Look below for the line with "Where should I click to: Switch", then give it again exactly, along with every line that comes after it, the final line included.

* * *

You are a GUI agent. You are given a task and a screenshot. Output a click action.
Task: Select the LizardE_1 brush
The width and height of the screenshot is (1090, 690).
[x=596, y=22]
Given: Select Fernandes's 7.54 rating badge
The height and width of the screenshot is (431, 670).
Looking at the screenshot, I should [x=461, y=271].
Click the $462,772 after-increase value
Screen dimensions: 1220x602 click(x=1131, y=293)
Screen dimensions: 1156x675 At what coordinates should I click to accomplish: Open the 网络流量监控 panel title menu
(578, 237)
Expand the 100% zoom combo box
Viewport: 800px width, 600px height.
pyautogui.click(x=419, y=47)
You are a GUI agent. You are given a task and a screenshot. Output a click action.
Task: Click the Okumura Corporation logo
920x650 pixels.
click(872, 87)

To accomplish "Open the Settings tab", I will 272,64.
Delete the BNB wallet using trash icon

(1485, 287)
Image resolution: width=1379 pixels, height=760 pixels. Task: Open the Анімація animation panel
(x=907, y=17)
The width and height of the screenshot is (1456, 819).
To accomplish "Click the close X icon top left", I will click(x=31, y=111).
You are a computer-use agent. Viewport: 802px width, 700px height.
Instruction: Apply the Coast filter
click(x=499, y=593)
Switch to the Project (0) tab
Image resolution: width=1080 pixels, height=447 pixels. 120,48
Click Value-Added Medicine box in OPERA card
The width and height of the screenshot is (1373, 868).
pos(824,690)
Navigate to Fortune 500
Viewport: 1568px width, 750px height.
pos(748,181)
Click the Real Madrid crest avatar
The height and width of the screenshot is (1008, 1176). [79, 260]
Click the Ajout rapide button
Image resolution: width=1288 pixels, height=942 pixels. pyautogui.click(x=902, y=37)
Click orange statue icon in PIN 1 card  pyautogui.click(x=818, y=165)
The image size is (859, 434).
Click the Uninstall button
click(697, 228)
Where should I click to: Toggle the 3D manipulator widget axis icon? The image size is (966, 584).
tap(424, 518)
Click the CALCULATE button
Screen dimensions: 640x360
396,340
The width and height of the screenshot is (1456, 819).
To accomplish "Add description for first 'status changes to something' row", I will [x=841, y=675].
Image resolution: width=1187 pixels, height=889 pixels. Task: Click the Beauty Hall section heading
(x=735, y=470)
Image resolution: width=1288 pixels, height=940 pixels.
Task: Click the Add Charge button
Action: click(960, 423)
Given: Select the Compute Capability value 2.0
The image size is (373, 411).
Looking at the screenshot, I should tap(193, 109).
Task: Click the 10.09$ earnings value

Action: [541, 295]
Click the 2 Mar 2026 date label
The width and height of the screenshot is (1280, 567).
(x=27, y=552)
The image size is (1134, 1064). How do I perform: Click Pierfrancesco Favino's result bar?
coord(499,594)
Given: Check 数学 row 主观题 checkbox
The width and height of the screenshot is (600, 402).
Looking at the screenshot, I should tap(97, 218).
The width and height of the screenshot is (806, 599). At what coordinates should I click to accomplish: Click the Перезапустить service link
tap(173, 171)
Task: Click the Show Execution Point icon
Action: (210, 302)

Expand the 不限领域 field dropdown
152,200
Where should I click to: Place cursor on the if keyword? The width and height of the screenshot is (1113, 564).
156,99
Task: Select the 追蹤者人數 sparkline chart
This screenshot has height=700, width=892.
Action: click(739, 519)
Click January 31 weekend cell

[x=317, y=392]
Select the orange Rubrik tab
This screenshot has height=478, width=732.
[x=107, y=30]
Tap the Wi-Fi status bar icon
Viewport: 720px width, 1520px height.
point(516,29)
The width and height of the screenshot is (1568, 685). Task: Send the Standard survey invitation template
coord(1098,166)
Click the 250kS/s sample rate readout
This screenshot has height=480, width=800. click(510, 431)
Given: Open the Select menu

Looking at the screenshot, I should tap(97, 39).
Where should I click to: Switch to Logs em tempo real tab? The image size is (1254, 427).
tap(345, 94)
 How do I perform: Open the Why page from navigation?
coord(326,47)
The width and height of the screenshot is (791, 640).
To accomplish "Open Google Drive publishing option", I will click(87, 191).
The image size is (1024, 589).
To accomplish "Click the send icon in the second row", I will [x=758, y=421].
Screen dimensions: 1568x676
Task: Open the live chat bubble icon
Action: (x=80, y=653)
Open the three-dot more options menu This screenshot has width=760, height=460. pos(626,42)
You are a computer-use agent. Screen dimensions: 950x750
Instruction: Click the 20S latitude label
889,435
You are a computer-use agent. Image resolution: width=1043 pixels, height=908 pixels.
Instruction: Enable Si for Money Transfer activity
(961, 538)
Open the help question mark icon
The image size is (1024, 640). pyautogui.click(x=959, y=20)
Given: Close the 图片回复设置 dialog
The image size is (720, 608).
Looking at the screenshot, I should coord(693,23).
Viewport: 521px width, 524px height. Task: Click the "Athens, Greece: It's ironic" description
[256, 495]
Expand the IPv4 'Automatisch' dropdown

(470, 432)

* * *

**Answer for the task:**
Where should I click to: Switch to Logs em tempo real tab? The image size is (1254, 427).
tap(345, 94)
 How do I perform: Open the Why page from navigation?
coord(326,47)
The width and height of the screenshot is (791, 640).
To accomplish "Open Google Drive publishing option", I will click(87, 191).
The image size is (1024, 589).
To accomplish "Click the send icon in the second row", I will [x=758, y=421].
Screen dimensions: 1568x676
Task: Open the live chat bubble icon
Action: (x=80, y=653)
Open the three-dot more options menu This screenshot has width=760, height=460. pos(626,42)
You are a computer-use agent. Screen dimensions: 950x750
Instruction: Click the 20S latitude label
889,435
You are a computer-use agent. Image resolution: width=1043 pixels, height=908 pixels.
Instruction: Enable Si for Money Transfer activity
(961, 538)
Open the help question mark icon
The image size is (1024, 640). pyautogui.click(x=959, y=20)
Given: Close the 图片回复设置 dialog
The image size is (720, 608).
Looking at the screenshot, I should coord(693,23).
Viewport: 521px width, 524px height. Task: Click the "Athens, Greece: It's ironic" description
[256, 495]
Expand the IPv4 'Automatisch' dropdown

(470, 432)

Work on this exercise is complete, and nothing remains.